Anne Arundel Community College, in its most ambitious private campaign ever, will try to raise $2 million within the next three months.
The money will be used to equip a $6.2 million allied health and public service center now under construction, and to pay for scholarships for students who will attend classes there.
"This is the first time in its 30 years of existence that the college has gone back to the community and asked anything in return, and I know Tom Florestano [the college president] wouldn't ask if he didn't need it," said A. Newth Morris III, chairman of the Anne Arundel County Community College Foundation. "This is the biggest project we've undertaken."
The Edge of Excellence Campaign was endorsed by Anne Arundel County Executive Robert R. Neall, who praised the college for continuing to "respond to the needs of this community, continually expanding and adapting its programs."
The new four-story, 64,000 square foot Allied Health and Public Services building will house the nursing, radiation technology, emergency medical technician, paralegal, physician's assistant and physical therapy assistant programs.
The building was paid for with money from the county, but getting first-rate equipment, including computers to operate a new law library, remains a problem for the college, which has a $31 million operating budget this year.
"Those [programs] feed right back into the community," said Mr. Morris. "Now we're asking the community to give something back."
College President Thomas E. Florestano, who last week announced he would resign at the end of the current school year, said the campaign is needed because state contributions to community colleges have dried up.
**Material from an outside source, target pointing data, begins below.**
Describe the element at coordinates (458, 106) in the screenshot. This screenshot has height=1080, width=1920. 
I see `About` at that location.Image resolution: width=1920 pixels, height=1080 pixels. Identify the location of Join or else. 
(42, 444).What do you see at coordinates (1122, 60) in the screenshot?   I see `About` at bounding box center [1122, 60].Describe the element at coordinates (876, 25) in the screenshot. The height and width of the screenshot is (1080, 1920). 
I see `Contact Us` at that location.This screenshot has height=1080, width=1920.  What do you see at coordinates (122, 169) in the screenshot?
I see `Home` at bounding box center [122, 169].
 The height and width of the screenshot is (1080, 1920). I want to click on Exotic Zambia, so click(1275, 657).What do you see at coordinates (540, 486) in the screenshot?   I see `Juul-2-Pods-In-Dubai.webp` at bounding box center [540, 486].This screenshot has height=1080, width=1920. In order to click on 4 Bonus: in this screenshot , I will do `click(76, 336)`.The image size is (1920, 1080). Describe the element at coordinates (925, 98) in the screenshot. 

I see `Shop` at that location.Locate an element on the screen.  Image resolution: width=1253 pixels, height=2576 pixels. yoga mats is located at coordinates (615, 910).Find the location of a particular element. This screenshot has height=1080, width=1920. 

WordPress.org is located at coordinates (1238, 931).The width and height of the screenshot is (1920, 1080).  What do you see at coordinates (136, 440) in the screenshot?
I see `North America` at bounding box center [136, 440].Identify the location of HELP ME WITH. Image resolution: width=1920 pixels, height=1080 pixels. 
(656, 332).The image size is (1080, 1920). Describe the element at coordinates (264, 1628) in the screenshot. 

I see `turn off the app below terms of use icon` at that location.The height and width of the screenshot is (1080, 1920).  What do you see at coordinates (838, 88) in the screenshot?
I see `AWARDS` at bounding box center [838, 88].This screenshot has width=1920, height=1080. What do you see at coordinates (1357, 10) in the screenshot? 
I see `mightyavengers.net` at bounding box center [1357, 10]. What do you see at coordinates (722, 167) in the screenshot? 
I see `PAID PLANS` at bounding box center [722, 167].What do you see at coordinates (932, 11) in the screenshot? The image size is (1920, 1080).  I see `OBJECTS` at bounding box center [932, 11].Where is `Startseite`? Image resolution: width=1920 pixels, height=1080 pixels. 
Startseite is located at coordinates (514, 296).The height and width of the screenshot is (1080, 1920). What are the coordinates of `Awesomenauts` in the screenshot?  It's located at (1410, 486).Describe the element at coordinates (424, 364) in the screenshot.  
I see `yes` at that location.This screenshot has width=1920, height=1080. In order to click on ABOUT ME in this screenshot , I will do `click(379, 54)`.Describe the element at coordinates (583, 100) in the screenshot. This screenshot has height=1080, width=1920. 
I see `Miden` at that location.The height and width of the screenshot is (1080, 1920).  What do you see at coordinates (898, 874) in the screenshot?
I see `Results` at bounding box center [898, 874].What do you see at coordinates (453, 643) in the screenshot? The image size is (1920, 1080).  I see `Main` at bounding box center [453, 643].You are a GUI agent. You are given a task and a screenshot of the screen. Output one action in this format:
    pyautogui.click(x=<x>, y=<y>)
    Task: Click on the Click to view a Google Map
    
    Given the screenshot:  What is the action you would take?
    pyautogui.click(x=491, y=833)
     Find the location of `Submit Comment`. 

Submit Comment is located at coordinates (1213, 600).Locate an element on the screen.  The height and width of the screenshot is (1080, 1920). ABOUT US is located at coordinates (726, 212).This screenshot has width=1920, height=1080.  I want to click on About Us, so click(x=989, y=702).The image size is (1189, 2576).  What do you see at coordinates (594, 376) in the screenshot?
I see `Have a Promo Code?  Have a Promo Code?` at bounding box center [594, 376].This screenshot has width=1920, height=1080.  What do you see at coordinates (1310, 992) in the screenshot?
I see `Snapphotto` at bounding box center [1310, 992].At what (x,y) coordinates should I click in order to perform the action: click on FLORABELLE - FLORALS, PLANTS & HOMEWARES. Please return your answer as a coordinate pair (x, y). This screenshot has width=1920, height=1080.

"We never [had such a campaign] before because I was afraid if somebody said, 'I'll give you $1 million,' and I asked the County Council for $30 million, that they'd say 'Here's $29 million, go use that other $1 million,' " said Dr. Florestano. "But I don't see the economy improving. The county gave us $6.2 million for a new building, and we have to help out. This is a real miracle to pull this out."
About $650,000 has already been promised to the college, and Mr. Morris said he anticipates little problem raising the rest.
"I know the economy's not great, but on the bright side, if we can raise this kind of money when everything's tight, it'll be that much easier when the economy improves," he said.
Some of the gifts to the foundation will be spread over time, ensuring what will essentially be an annuity the college can count on, said Mr. Morris.
The three-month campaign is part of a broad effort to create a capital and endowment fund over the next three to five years, said Theone Relos, a spokeswoman for the college.
The next phase of the fund-raising program is planned for February 1994 through next spring, and is aimed at raising $500,000.